Automating Change Data Capture on Azure Data Factory: Streamline Your Data Integration with BimlFlex
Written by Peter Avenant on 2.15.2023
BimlFlex is a metadata-driven framework that enables customers to automate data integration solutions. One of the key areas where it can provide significant value is automating Microsoft SQL Server Change Data Capture (CDC) on Azure Data Factory (ADF). By using BimlFlex, customers can create and deploy efficient, scalable, and reusable CDC solutions in ADF with significantly less to no manual effort, reducing errors and improving the overall efficiency of the process. In this blog post, we will discuss how BimlFlex can be used to automate CDC on ADF, the benefits of doing so, and provide a step-by-step guide for implementing CDC on ADF using BimlFlex.
Supported Target Platforms
BimlFlex offers robust support for various target platforms.
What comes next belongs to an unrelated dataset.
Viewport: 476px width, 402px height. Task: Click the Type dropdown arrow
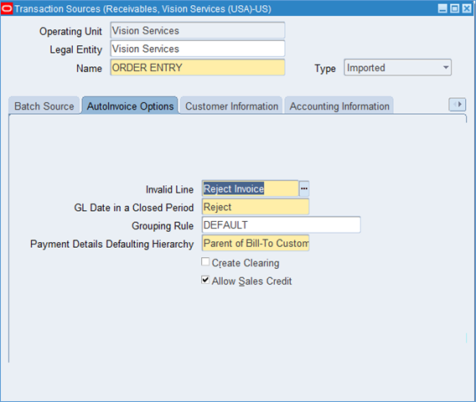point(445,68)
The platform currently supports a range of target platforms that enable customers to automate data integration solutions, including Azure Synapse Analytics, Snowflake, Databricks, Azure SQL Database, Azure SQL Managed Instance, and Microsoft SQL Server. BimlFlex generates all the necessary artifacts required for optimal CDC data integration, including data pipelines, data transformations, stored procedure and notebooks.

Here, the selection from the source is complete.